TALLAHASSEE – The Florida Supreme Court ordered lawmakers to redraw the state’s congressional districts. They didn’t do it. Now, the state’s highest court will decide whether to give them more time or to let the courts draw the districts themselves.
With the Republican-led House and Senate at odds over redistricting, Leon County Circuit Court Judge Terry Lewis decided Tuesday to forward the unprecedented disagreement to the Florida Supreme Court.
“I’m just going to ask them what they want me to do,” Lewis said. “I just don’t feel that I have any authority to do anything other than to report the situtation.”
In a two-week special session that ended Friday, the House and Senate couldn’t agree to new congressional districts after the court ruled in July that GOP operatives had stealthily submitted maps through proxies favoring the Republican Party, in violation of a constitutional prohibition against drawing new districts favoring political parties.
Sen. Bill Galvano, R-Bradenton, leader of Senate redistricting efforts, called the ruling, which withheld jurisdiction to the courts, and the grey legal area currently occupied by the case, “the most unique circumstances I’ve ever encountered.”
The dispute between the chambers trickled down to the lawyers from the House and Senate at the hearing Tuesday.
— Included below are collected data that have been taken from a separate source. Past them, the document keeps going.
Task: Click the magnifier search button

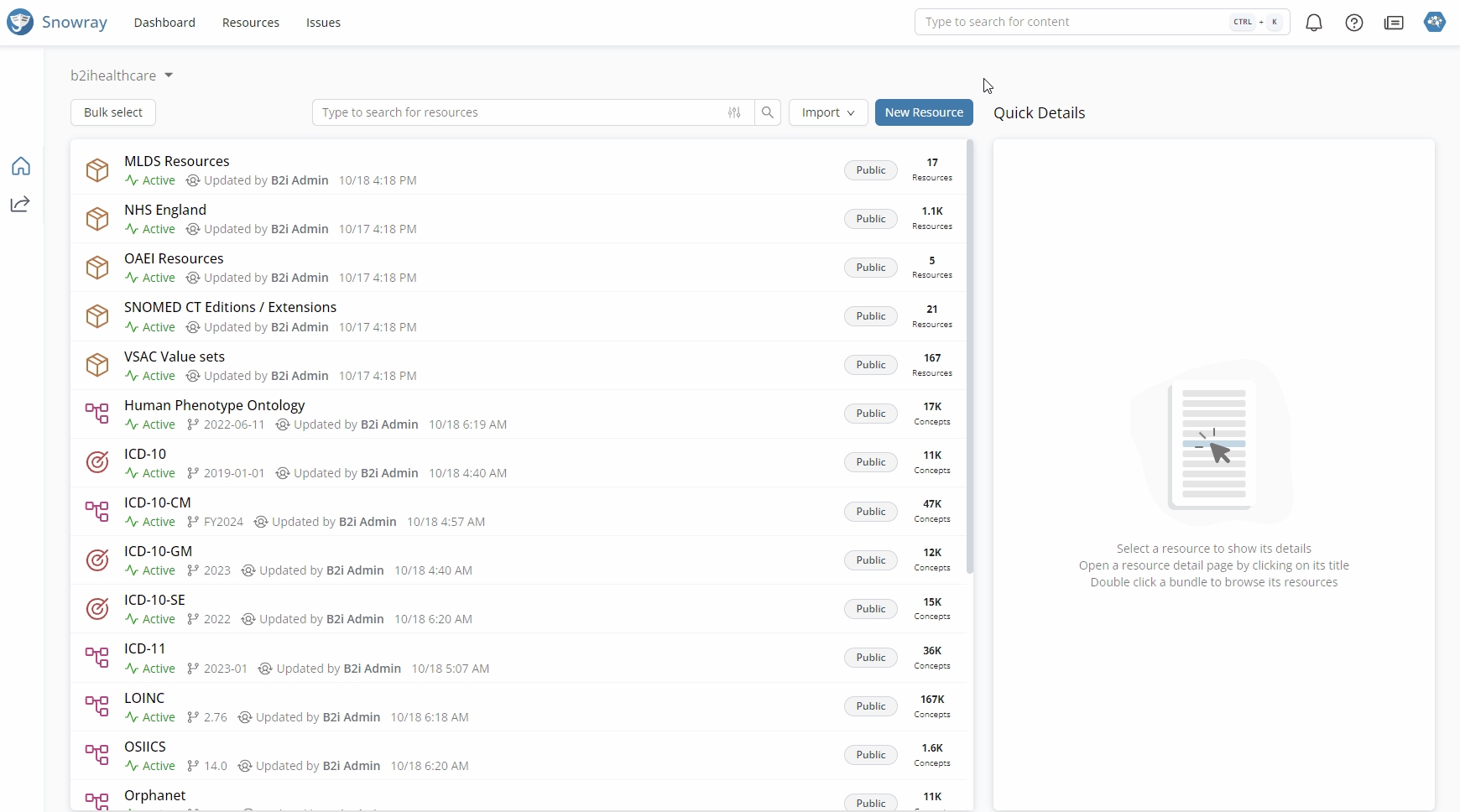Action: click(768, 112)
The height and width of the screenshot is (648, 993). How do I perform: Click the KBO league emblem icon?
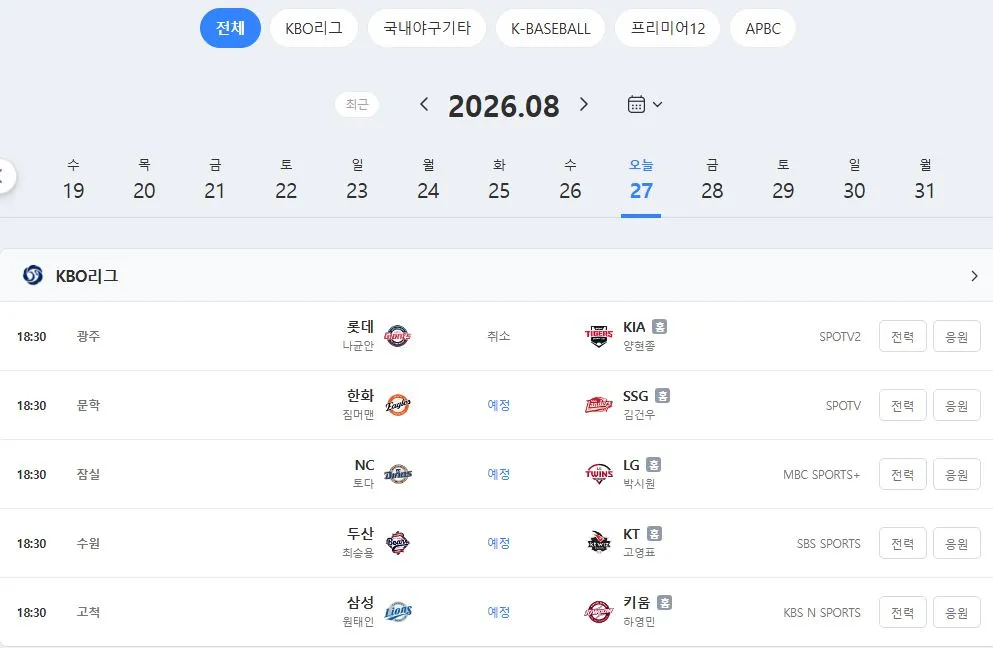33,276
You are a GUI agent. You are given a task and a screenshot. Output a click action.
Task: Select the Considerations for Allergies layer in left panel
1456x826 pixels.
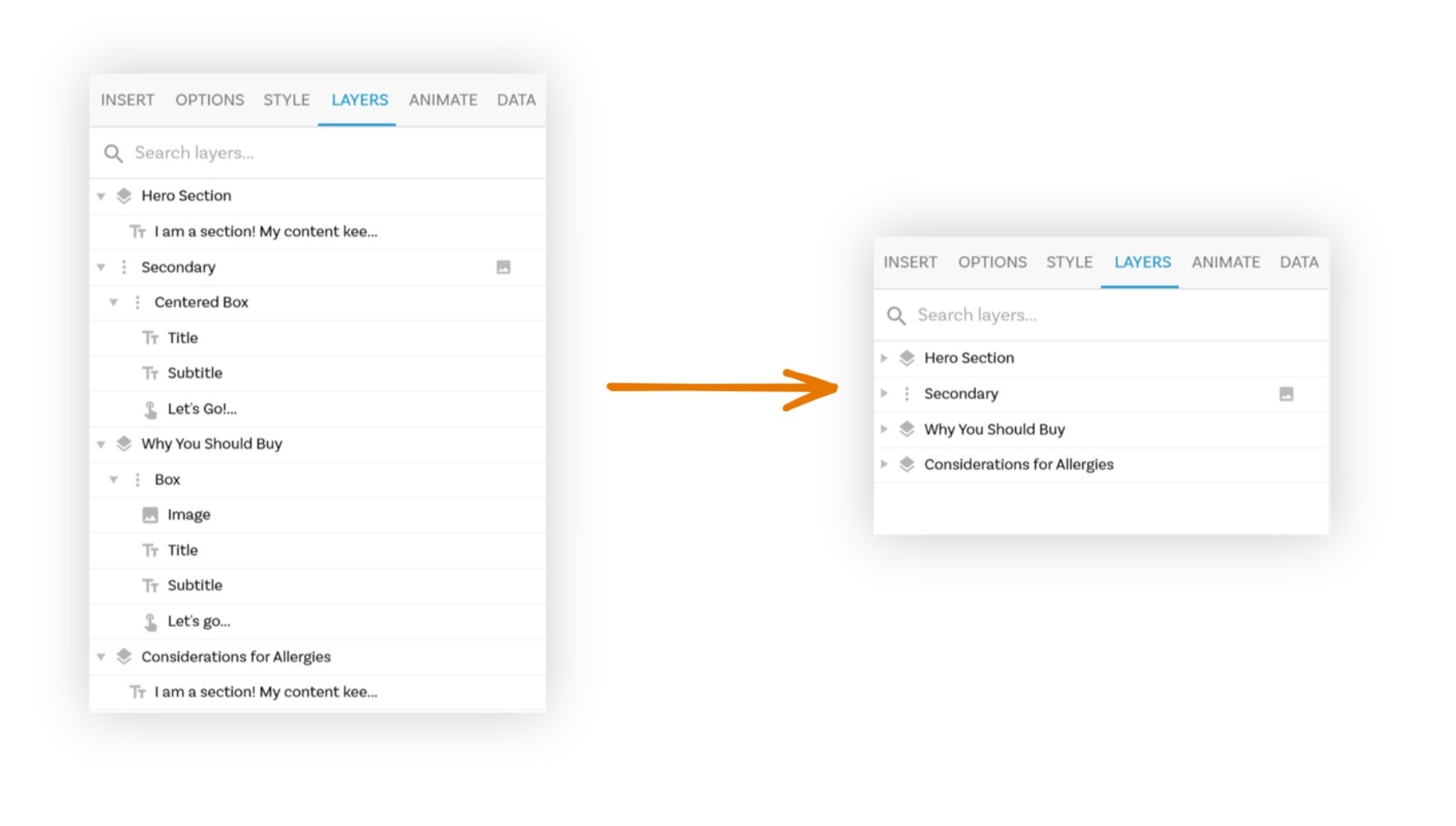pos(236,657)
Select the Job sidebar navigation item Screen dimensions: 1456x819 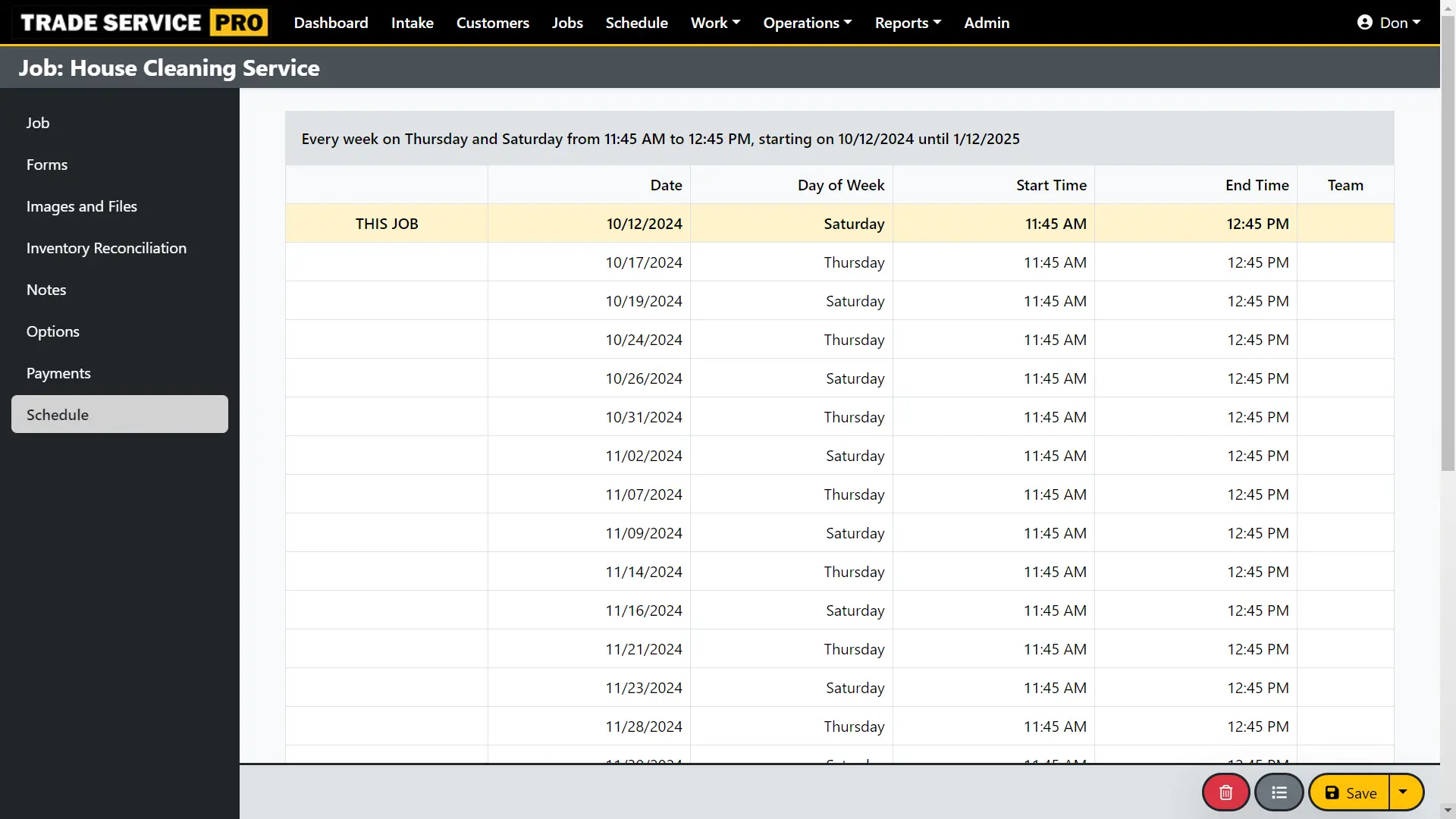click(38, 122)
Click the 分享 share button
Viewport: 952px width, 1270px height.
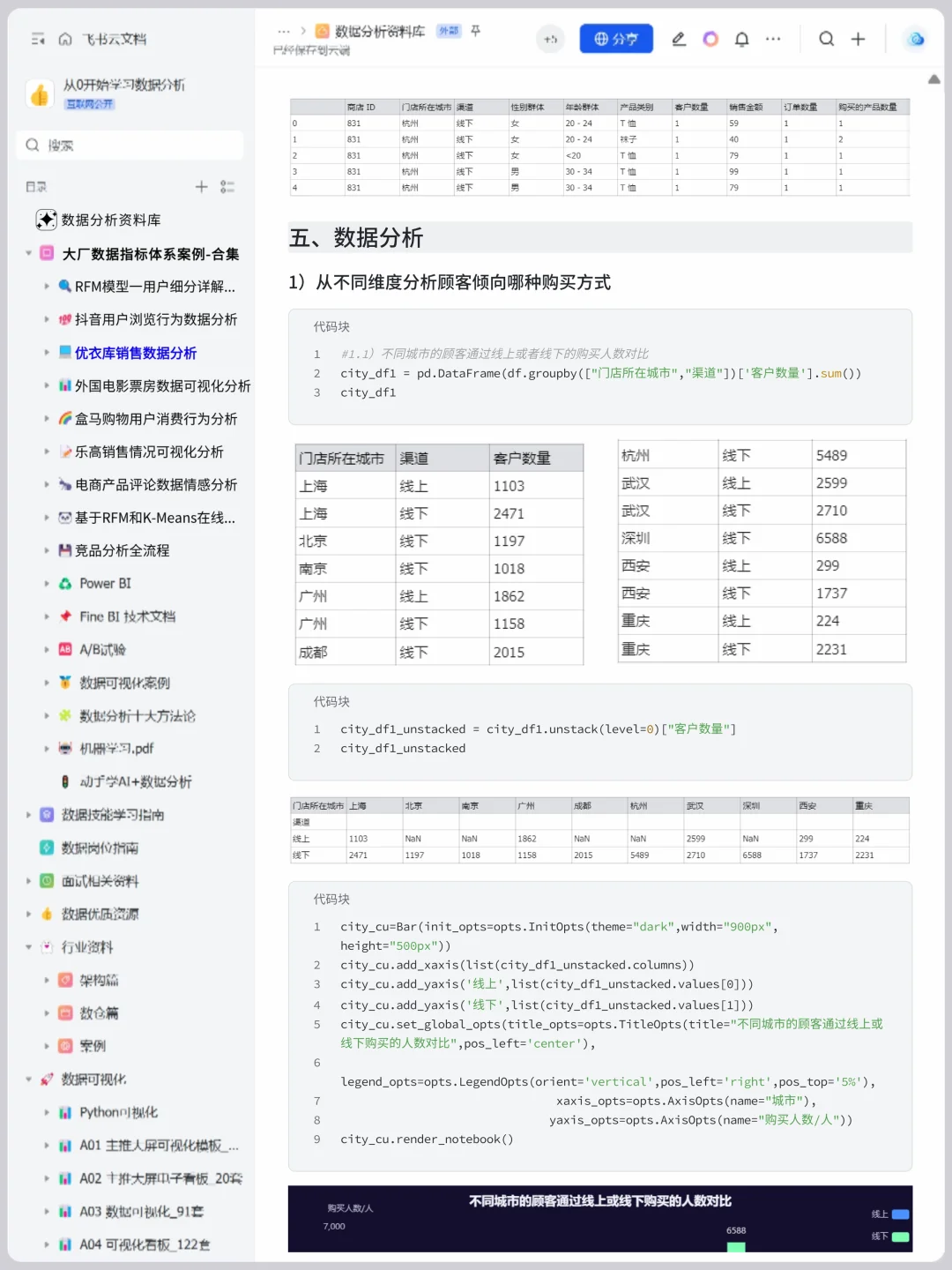(616, 39)
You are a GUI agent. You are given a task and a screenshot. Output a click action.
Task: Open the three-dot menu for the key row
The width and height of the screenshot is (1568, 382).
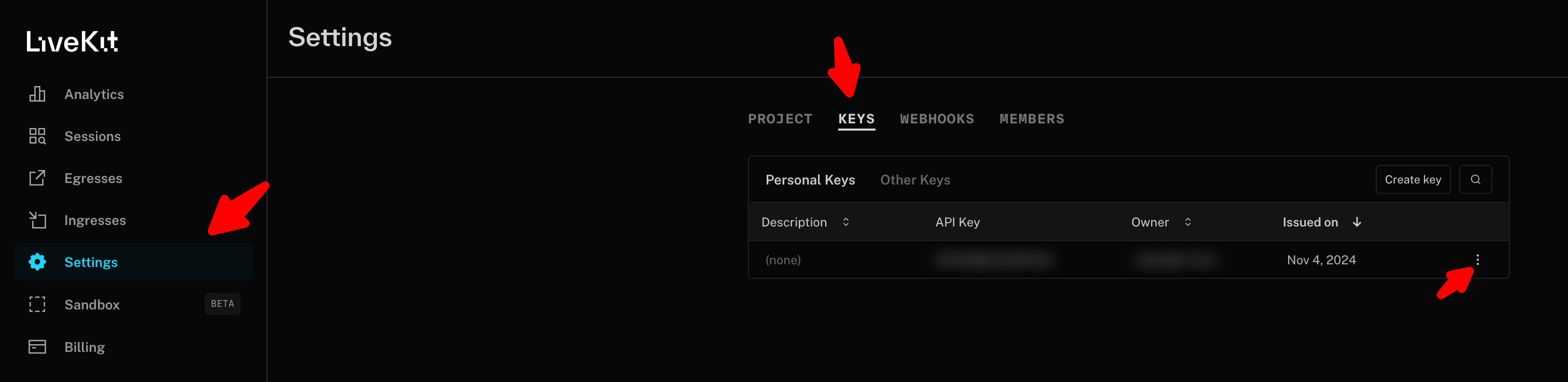1477,260
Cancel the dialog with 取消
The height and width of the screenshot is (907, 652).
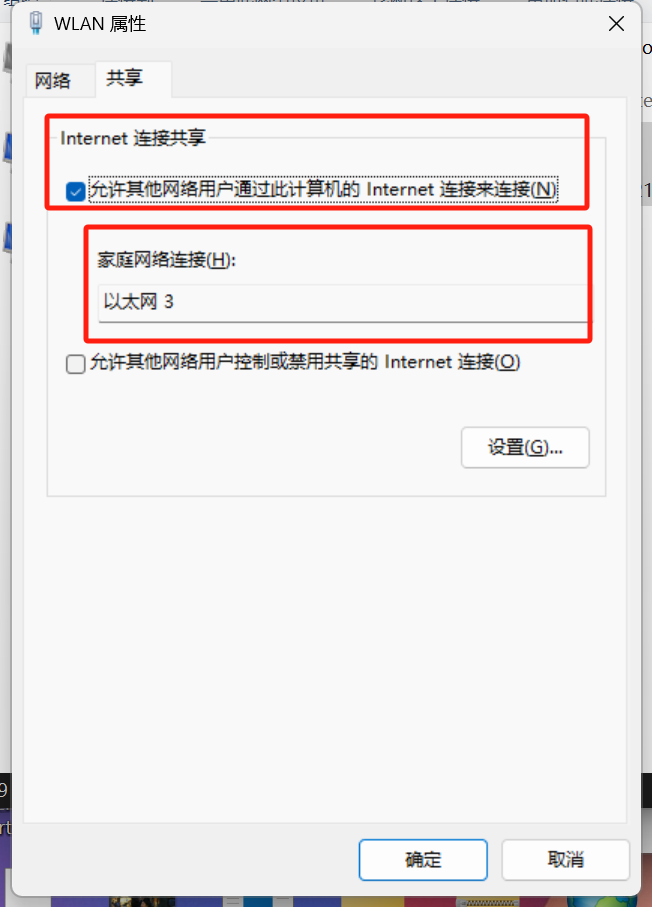[x=565, y=860]
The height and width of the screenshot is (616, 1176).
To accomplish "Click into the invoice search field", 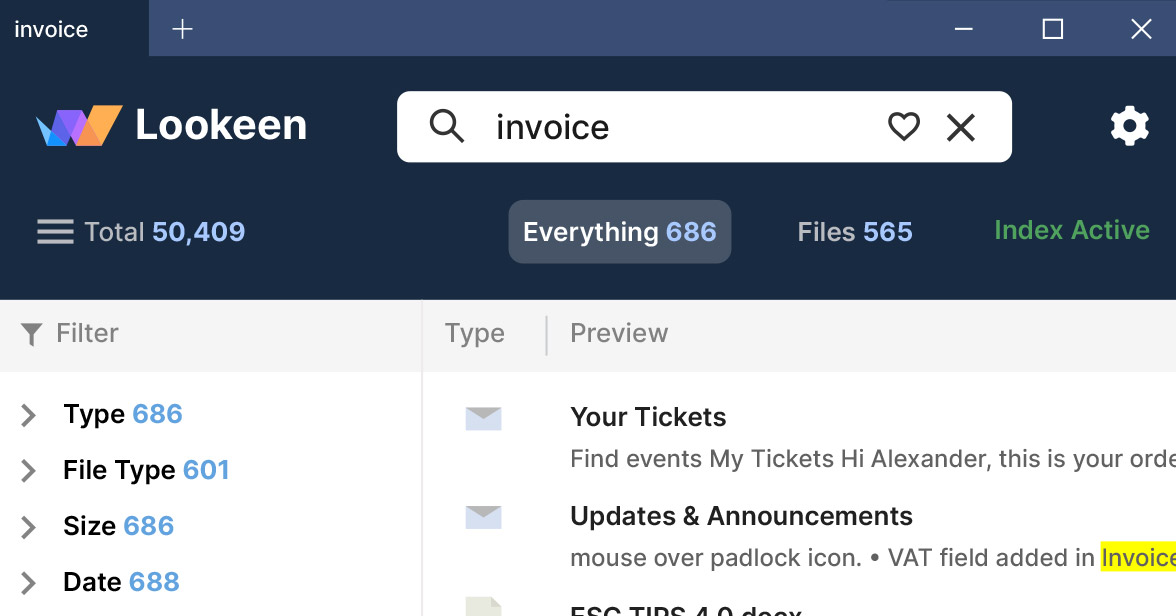I will (x=680, y=127).
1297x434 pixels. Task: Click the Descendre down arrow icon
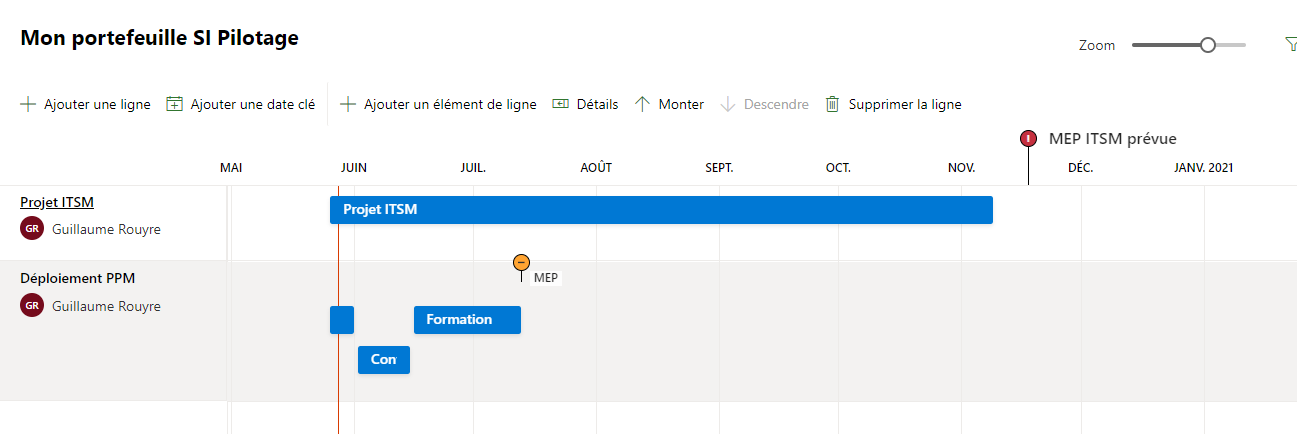[728, 104]
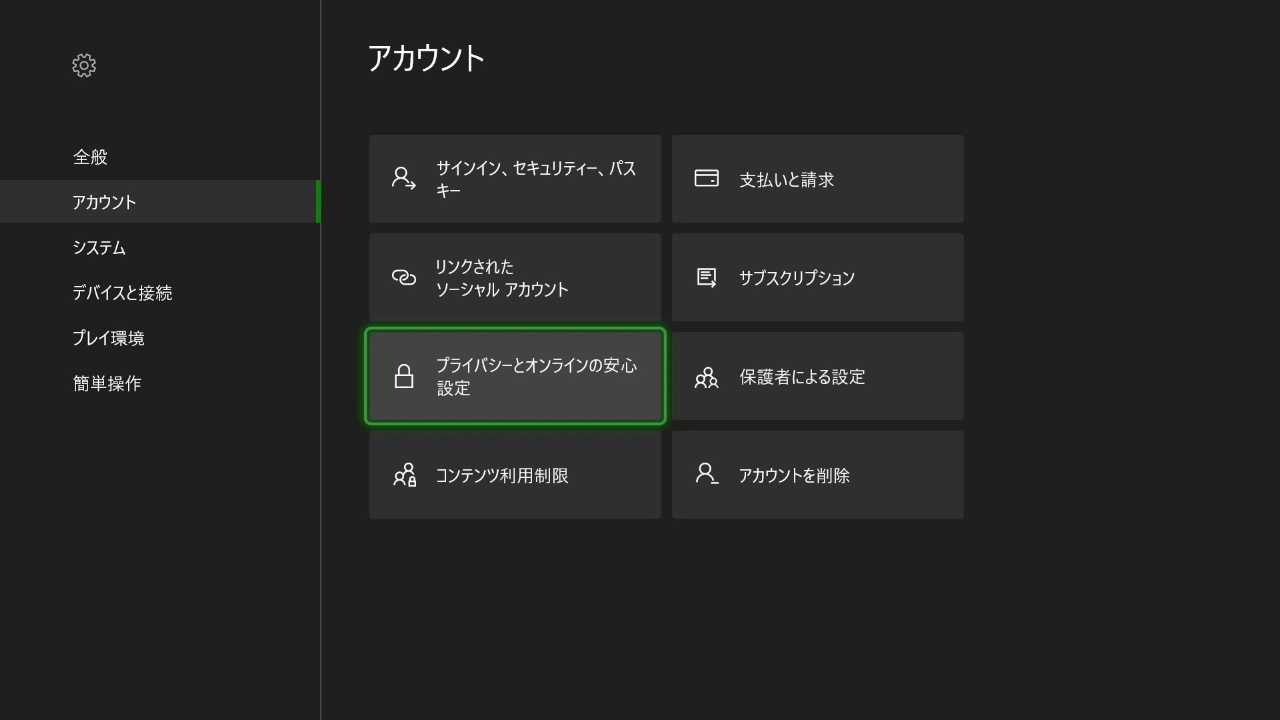Open 簡単操作 accessibility category

[107, 383]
Normally the GOP-controlled chambers will work in tandem on legal matters, but the House filed a motion to have the courts take two months to review the districts it prefers, while the Senate pushed the courts for more time to come to an agreement with the House.
But that would mean another special session and more costs to taxpayers with little hope of reaching an agreement between the chambers.
“It seems very apparent to us that the Legislature is at loggerheads, they cant agree,” said David King, attorney for the League of Women Voters, the left-leaning group that filed the original lawsuit against the maps passed by the Legislature in 2012. “Certainly the Supreme Court may consider that it might have to deal with the problem itself.”
Attorneys for both the House and Senate on Tuesday, however, insisted they’re open to working with each other to pass something. George Meros, a lawyer for the House, said the House is “willing to work” with the Senate, but that “time is of the essence.”
That gave Galvano some hope that a compromised could be reached.
“I’m prepared to see if there’s a compromise map that would put us somewhere in the middle,” said Galvano, who abruptly left talks with the House on Friday, frustrated that House negotiators suggested the Senate’s preferred maps would be frowned upon by the courts.
“To me its squandering an opportunity if we don’t at least give it another try.”
The Legislature technically has until Sept. 25 to pass new districts, with the Florida Supreme Court set to review them in October. But so far, the court doesn’t have anything to review.
Central Florida voters are caught in the middle of the disagreement between the House and the Senate.
The House prefers a “base map” drafted entirely by legislative staffers from both chambers with input from legal counsel from the House and Senate. That map places District 10, currently occupied by U.S. Rep. Daniel Webster, R-Orlando, wholly within western Orange County, moving his district to one that leans heavily Democratic. House leaders believe not tinkering with the base map will make it more likely to gain favor with the Supreme Court.
The Senate wants to keep eastern Hillsborough County in one district, unlike in the base map, and the ripple effect of that effort pushes District 10 into Lake County, losing more Hispanic voters in central Orange County to District 9.
The Florida Supreme Court, though, might not have the final say on the congressional districts. U.S. Rep. Corrine Brown, D-Jacksonville, is suing in federal court to prevent the court’s July ruling’s mandate to draw her district from Tallahassee to Jacksonville, instead of the current skinny district running from Jacksonville into Orlando. Brown believes the move would dilute the black vote in violation of the federal Voting Rights Act.